→ **WHAT IS NEEDED**: What is needed is a verbatim copy of all the records.

→ **MATERIAL PROVIDED**:
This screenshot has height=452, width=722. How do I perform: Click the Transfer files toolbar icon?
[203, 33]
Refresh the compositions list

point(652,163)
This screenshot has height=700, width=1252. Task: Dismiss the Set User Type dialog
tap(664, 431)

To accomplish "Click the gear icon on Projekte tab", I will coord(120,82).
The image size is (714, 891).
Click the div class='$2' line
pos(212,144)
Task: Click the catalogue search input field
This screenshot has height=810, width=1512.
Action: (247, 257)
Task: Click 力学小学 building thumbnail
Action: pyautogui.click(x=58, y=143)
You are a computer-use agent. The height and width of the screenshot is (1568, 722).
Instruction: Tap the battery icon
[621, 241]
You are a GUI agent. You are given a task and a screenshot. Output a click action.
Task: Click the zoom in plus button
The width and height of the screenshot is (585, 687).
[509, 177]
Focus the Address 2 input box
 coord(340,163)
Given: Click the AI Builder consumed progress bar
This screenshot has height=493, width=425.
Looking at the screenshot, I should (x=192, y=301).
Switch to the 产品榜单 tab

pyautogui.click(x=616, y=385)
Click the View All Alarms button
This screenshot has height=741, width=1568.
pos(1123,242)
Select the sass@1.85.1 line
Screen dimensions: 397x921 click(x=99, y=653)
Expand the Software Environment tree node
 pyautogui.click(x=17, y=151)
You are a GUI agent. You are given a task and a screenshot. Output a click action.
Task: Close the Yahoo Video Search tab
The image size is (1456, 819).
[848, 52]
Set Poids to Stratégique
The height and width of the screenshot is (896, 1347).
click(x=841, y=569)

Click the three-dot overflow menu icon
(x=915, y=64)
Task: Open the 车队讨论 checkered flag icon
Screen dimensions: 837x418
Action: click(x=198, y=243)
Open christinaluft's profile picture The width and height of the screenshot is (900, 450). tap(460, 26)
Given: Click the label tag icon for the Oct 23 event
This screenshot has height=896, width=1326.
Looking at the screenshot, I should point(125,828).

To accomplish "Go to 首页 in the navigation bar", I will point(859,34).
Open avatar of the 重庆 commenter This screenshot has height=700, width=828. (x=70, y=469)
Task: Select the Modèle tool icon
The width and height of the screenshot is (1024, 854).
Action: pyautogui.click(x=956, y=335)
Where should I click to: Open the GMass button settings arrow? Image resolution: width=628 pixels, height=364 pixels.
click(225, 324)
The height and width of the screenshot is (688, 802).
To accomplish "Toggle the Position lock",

→ **WRITTEN ANSWER**:
This screenshot has height=452, width=722. How do I perform: Click the Transfer files toolbar icon?
[203, 33]
Refresh the compositions list

point(652,163)
This screenshot has height=700, width=1252. Task: Dismiss the Set User Type dialog
tap(664, 431)

To accomplish "Click the gear icon on Projekte tab", I will coord(120,82).
The image size is (714, 891).
Click the div class='$2' line
pos(212,144)
Task: Click the catalogue search input field
This screenshot has height=810, width=1512.
Action: (247, 257)
Task: Click 力学小学 building thumbnail
Action: pyautogui.click(x=58, y=143)
You are a computer-use agent. The height and width of the screenshot is (1568, 722).
Instruction: Tap the battery icon
[621, 241]
You are a GUI agent. You are given a task and a screenshot. Output a click action.
Task: Click the zoom in plus button
The width and height of the screenshot is (585, 687).
[509, 177]
Focus the Address 2 input box
 coord(340,163)
Given: Click the AI Builder consumed progress bar
This screenshot has height=493, width=425.
Looking at the screenshot, I should (x=192, y=301).
Switch to the 产品榜单 tab

pyautogui.click(x=616, y=385)
Click the View All Alarms button
This screenshot has height=741, width=1568.
pos(1123,242)
Select the sass@1.85.1 line
Screen dimensions: 397x921 click(x=99, y=653)
Expand the Software Environment tree node
 pyautogui.click(x=17, y=151)
You are a GUI agent. You are given a task and a screenshot. Output a click action.
Task: Close the Yahoo Video Search tab
The image size is (1456, 819).
[848, 52]
Set Poids to Stratégique
The height and width of the screenshot is (896, 1347).
click(x=841, y=569)

Click the three-dot overflow menu icon
(x=915, y=64)
Task: Open the 车队讨论 checkered flag icon
Screen dimensions: 837x418
Action: click(x=198, y=243)
Open christinaluft's profile picture The width and height of the screenshot is (900, 450). tap(460, 26)
Given: Click the label tag icon for the Oct 23 event
This screenshot has height=896, width=1326.
Looking at the screenshot, I should point(125,828).

To accomplish "Go to 首页 in the navigation bar", I will point(859,34).
Open avatar of the 重庆 commenter This screenshot has height=700, width=828. (x=70, y=469)
Task: Select the Modèle tool icon
The width and height of the screenshot is (1024, 854).
Action: pyautogui.click(x=956, y=335)
Where should I click to: Open the GMass button settings arrow? Image resolution: width=628 pixels, height=364 pixels.
click(225, 324)
The height and width of the screenshot is (688, 802).
To accomplish "Toggle the Position lock",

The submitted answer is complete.